(Items from a data source)
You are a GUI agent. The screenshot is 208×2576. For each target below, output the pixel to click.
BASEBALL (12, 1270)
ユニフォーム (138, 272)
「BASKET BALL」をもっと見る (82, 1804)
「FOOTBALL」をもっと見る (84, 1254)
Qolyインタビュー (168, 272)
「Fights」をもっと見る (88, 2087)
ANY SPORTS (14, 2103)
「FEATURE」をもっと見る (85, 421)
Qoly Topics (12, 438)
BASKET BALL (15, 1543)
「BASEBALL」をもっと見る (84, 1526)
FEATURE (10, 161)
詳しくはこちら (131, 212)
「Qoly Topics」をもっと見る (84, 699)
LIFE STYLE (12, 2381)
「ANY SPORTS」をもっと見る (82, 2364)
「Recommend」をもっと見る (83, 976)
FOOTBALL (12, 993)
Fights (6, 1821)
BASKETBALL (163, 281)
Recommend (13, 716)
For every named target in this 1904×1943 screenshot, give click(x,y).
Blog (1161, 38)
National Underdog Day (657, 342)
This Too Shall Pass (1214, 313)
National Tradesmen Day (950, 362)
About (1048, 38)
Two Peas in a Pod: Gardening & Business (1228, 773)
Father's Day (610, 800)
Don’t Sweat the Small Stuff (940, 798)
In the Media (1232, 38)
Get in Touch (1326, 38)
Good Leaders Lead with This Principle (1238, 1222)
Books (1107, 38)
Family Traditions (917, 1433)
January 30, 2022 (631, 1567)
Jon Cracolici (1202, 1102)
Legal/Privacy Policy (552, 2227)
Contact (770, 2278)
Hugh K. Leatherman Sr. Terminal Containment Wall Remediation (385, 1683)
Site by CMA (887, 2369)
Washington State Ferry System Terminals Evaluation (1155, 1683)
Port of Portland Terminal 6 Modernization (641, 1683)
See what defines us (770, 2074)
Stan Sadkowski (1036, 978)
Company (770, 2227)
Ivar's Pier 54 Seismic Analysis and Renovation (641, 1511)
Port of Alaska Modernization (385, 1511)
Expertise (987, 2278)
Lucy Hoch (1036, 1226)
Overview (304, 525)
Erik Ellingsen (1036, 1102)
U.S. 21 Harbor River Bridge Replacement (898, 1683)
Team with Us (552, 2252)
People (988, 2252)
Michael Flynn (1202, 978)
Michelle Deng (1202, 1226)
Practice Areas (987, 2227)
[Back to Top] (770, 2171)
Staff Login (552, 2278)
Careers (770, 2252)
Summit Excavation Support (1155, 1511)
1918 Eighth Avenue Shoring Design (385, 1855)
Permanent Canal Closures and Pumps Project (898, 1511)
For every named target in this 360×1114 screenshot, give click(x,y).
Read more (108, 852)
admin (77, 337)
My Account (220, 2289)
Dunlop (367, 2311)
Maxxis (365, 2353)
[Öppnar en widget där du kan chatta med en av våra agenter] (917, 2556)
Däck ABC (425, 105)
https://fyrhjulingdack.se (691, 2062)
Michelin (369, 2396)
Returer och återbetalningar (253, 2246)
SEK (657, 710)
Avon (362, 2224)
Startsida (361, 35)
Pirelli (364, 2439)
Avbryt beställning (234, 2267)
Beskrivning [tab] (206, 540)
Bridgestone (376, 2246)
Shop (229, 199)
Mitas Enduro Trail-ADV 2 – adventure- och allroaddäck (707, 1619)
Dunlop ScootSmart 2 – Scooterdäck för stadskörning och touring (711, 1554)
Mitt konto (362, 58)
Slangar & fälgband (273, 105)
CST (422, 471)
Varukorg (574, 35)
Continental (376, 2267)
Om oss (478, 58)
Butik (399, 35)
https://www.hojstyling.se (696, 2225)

• [Task directions]: Tell how many lines in the data above hold "Dunlop". Nothing but the number.

• [Answer section]: 2